Leave out pictures; repeat exactly the lines from the "Open the L.A. Noire game cover" line through the last of the data below.
[Task material — start]
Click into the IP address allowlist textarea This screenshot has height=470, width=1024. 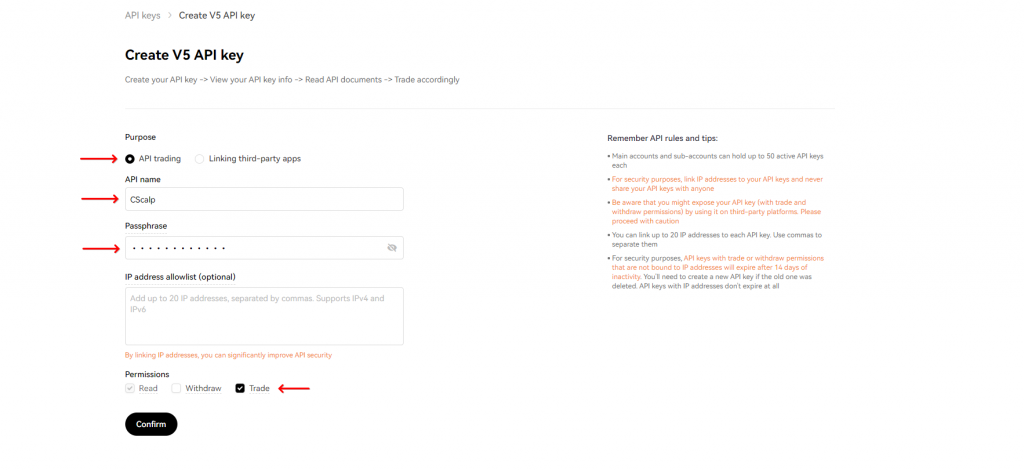[263, 315]
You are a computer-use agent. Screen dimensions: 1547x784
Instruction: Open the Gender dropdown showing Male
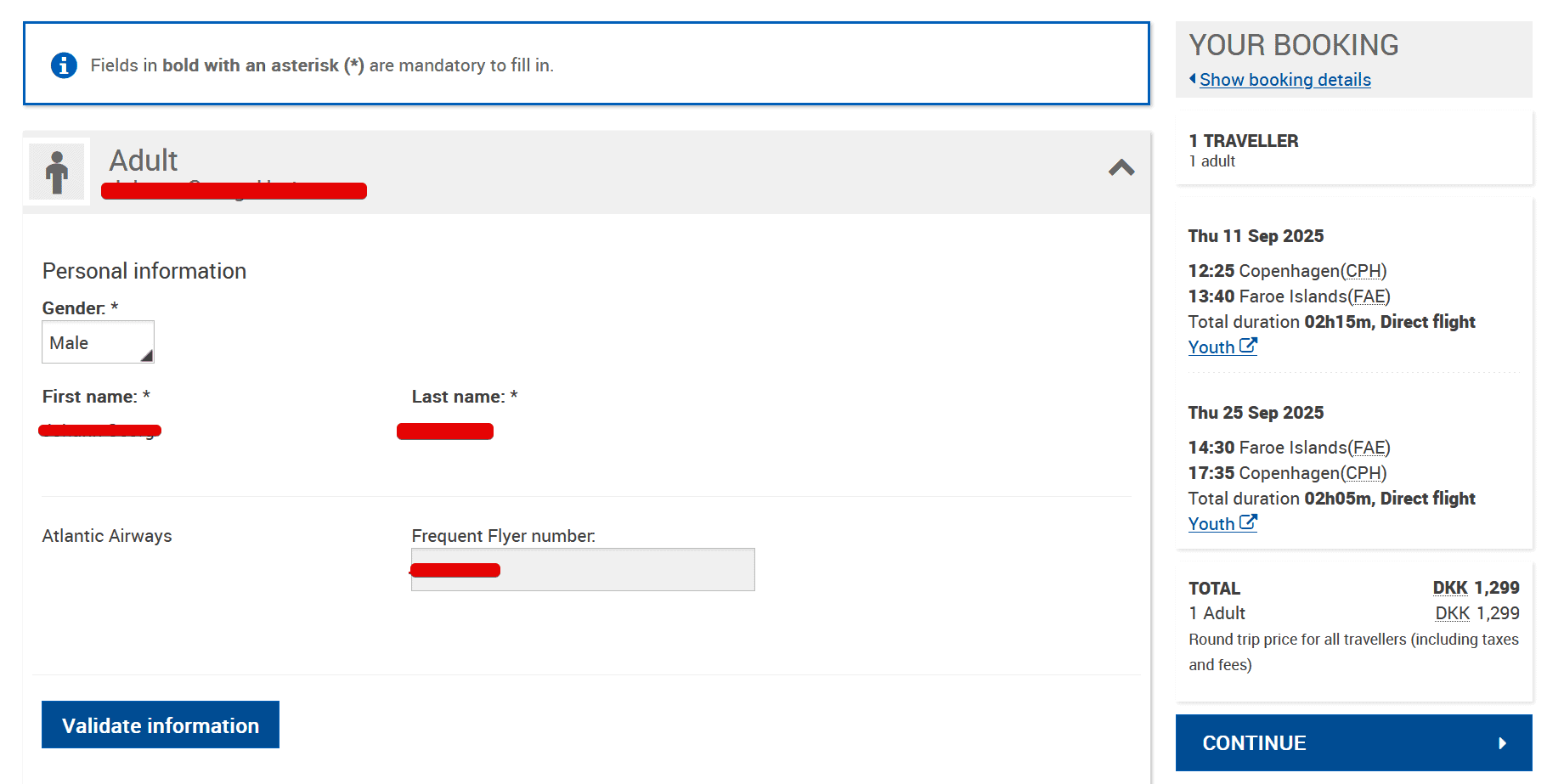(x=98, y=342)
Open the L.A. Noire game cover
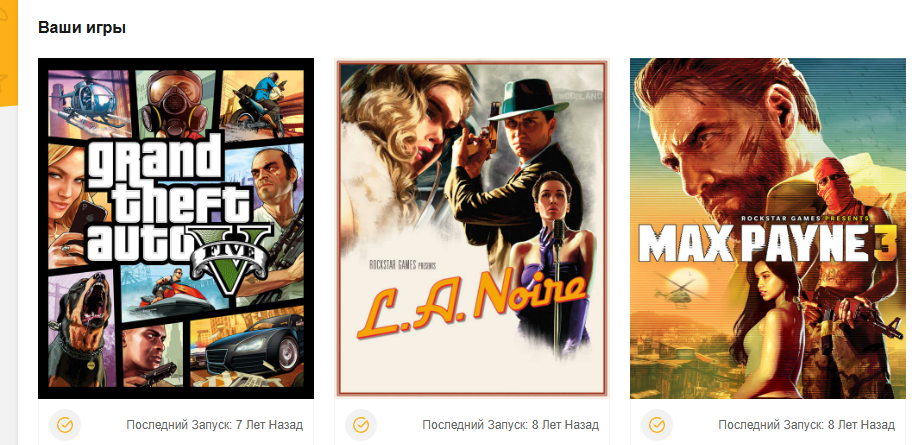 (x=472, y=228)
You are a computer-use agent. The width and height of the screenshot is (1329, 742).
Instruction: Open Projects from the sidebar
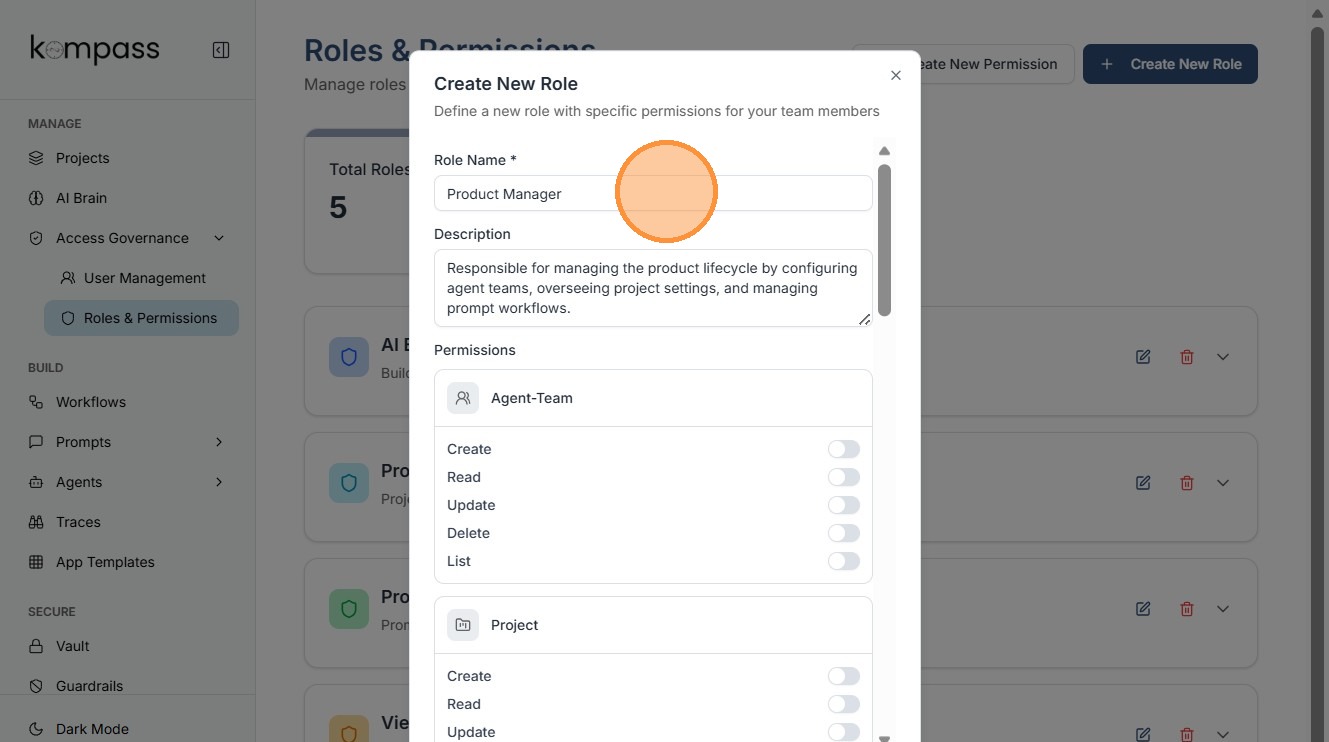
[Task material — finish]
# Result of this exercise:
Open the L.A. Noire game cover
 (x=472, y=228)
You are a computer-use agent. The width and height of the screenshot is (1329, 742).
Instruction: Open Projects from the sidebar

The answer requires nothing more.